Re: [PATCH] thermal: core: fix use-after-free due to init/cancel delayed_work race

From: Rafael J. Wysocki

Date: Wed Mar 25 2026 - 09:01:32 EST


On Wed, Mar 25, 2026 at 12:51 AM Mauricio Faria de Oliveira
<mfo@xxxxxxxxxx> wrote:
>
> If INIT_DELAYED_WORK() is called for a currently running work item,
> cancel_delayed_work_sync() is unable to cancel/wait for it anymore,
> as the work item's data bits required for that are cleared.
>
> In the resume path, INIT_DELAYED_WORK() is called twice:
> 1) to replace the work function: thermal_zone_device_check/resume()
> 2) to restore it.
>
> Both cases might race with the unregister path and bypass the call to
> cancel_delayed_work_sync(),

So this is the problem, isn't it?

> after which struct thermal_zone_device *tz
> is freed, and the non-canceled/non-waited for work hits use-after-free.

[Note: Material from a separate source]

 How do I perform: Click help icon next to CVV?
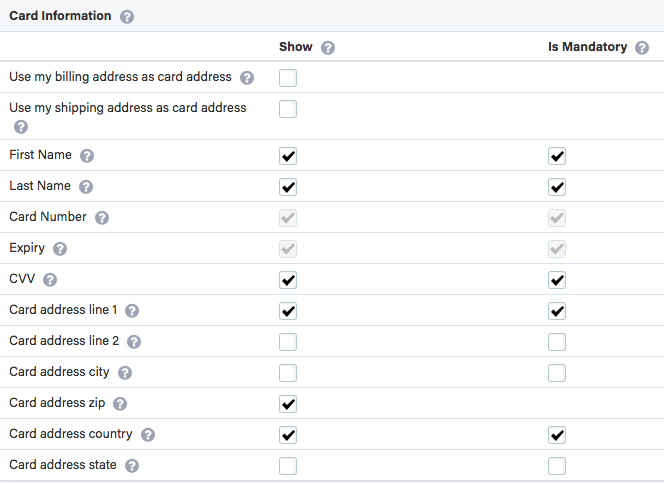(50, 280)
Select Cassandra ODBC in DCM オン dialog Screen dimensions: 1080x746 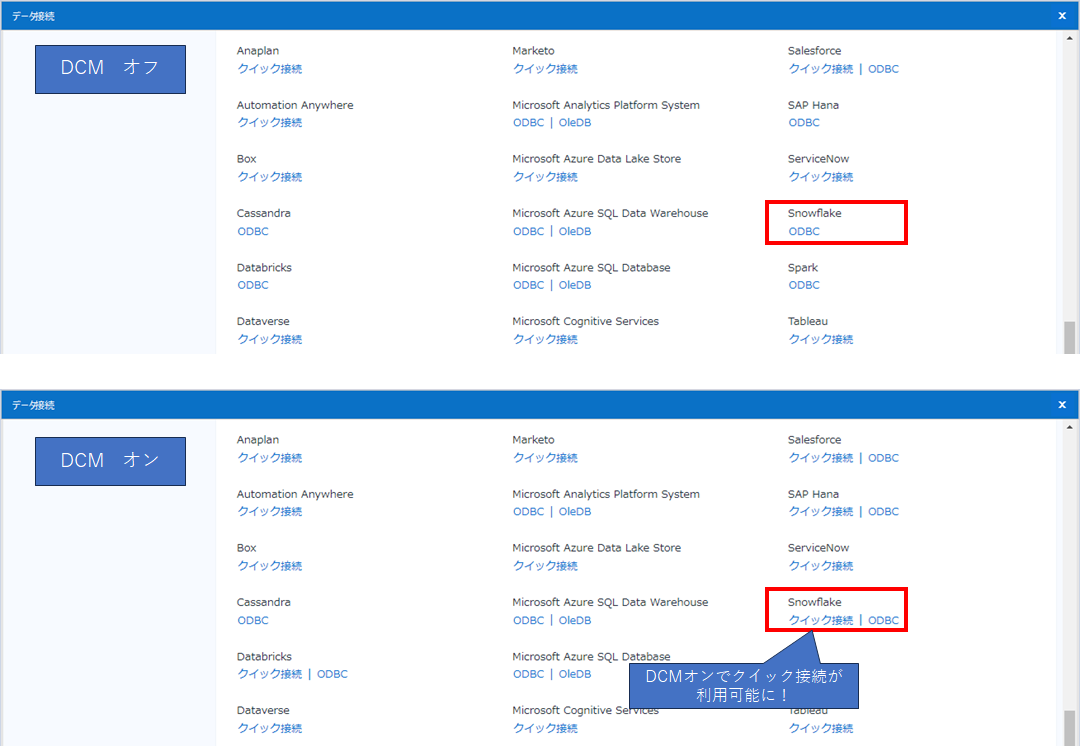[253, 620]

Which basically means that a TZ_STATE_FLAG_EXIT check is missing in
both thermal_zone_pm_complete() and thermal_zone_device_resume().

> Fix the first case with a dedicated work item for the resume function,
> and the second case by initializing the work item(s) only during init.

So why not add those missing checks instead of complicating the code even more?